*** Data extract Section Begins ***

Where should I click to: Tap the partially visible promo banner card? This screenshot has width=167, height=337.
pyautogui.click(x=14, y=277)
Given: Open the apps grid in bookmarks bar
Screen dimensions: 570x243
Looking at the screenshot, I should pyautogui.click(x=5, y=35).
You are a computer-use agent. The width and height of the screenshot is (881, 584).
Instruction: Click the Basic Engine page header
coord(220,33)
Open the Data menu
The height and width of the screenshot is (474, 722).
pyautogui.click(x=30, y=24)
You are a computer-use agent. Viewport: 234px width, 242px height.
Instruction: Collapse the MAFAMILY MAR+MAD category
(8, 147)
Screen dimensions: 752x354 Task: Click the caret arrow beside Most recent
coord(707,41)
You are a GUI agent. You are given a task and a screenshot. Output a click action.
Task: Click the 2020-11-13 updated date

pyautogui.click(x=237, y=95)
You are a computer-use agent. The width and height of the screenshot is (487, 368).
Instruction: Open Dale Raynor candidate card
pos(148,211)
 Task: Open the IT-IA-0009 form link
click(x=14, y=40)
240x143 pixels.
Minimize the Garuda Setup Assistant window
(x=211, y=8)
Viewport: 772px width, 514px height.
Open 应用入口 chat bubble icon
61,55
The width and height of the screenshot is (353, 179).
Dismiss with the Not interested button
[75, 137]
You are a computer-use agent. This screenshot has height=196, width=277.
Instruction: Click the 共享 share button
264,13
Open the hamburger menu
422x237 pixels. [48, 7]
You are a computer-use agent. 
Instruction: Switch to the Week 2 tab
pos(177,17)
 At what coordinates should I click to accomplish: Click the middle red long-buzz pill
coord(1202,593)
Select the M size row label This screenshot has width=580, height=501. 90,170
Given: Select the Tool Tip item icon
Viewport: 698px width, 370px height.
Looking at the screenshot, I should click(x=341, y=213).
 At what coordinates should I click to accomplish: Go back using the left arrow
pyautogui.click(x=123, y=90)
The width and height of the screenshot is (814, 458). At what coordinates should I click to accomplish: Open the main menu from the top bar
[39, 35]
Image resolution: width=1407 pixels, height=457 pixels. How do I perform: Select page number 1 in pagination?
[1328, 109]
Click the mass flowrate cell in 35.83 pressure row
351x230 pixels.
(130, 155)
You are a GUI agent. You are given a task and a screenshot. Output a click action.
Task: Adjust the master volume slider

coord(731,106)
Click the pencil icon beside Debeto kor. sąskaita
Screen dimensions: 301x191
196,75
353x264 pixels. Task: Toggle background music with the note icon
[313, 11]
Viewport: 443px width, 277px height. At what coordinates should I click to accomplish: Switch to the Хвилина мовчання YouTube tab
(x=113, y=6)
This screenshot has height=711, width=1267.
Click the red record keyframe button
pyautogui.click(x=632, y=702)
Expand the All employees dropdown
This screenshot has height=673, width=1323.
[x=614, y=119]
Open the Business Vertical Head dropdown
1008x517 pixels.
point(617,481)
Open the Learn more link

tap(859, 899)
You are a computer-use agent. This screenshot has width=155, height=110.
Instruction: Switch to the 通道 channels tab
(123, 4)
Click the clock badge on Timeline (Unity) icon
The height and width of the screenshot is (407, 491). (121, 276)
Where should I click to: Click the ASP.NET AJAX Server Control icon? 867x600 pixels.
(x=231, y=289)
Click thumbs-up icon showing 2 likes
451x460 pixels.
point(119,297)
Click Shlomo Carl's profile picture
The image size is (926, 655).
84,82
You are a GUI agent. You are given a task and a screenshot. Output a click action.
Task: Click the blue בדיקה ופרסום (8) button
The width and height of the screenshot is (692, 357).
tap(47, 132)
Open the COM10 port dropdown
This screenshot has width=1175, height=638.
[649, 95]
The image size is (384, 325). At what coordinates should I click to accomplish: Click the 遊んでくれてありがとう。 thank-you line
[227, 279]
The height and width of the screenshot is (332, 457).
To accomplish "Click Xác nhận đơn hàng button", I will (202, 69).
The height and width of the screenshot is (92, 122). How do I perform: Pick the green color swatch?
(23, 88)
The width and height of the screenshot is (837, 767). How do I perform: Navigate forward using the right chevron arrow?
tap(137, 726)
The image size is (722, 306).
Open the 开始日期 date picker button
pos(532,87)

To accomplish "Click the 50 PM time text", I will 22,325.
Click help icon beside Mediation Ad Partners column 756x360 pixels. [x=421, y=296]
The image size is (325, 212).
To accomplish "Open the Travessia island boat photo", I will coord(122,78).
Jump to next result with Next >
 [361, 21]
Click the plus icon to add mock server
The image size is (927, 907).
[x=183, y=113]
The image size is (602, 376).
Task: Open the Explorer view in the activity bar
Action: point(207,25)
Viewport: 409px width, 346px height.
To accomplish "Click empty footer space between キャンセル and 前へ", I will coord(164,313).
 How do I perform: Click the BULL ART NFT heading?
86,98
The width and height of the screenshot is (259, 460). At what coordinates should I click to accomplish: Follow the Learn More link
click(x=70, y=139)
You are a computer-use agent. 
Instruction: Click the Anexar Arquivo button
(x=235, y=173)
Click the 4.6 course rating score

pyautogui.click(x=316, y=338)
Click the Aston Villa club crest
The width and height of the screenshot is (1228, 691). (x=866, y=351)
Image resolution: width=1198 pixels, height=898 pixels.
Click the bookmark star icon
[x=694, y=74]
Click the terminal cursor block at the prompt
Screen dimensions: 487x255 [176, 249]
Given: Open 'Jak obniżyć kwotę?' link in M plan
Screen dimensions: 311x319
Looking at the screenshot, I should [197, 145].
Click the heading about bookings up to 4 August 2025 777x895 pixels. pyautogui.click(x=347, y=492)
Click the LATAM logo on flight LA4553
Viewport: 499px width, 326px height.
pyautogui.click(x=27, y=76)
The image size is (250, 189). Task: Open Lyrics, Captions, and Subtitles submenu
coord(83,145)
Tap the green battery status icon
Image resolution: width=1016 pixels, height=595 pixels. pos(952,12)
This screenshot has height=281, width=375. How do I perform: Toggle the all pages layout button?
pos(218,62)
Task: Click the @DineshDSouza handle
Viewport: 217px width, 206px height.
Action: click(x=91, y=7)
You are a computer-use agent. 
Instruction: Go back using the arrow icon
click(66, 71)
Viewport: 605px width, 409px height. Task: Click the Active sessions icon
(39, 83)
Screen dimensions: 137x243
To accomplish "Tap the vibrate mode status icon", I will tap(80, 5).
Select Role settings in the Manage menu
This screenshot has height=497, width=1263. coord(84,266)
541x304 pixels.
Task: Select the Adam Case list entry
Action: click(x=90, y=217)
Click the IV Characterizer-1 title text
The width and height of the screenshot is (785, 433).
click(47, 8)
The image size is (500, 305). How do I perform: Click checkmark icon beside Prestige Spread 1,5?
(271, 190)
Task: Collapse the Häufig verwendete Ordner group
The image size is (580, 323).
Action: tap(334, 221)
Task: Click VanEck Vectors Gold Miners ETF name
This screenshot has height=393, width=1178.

*** Data extract Section Ends ***

**How to complete this task**
Working through the records, copy each line in which the word "computer" appears.

**Response**
You are a computer-use agent. The width and height of the screenshot is (881, 584).
You are a computer-use agent. Viewport: 234px width, 242px height.
You are a computer-use agent. The width and height of the screenshot is (487, 368).
You are a computer-use agent. This screenshot has height=196, width=277.
You are a computer-use agent. 
You are a computer-use agent. This screenshot has width=155, height=110.
You are a computer-use agent. 
You are a computer-use agent. 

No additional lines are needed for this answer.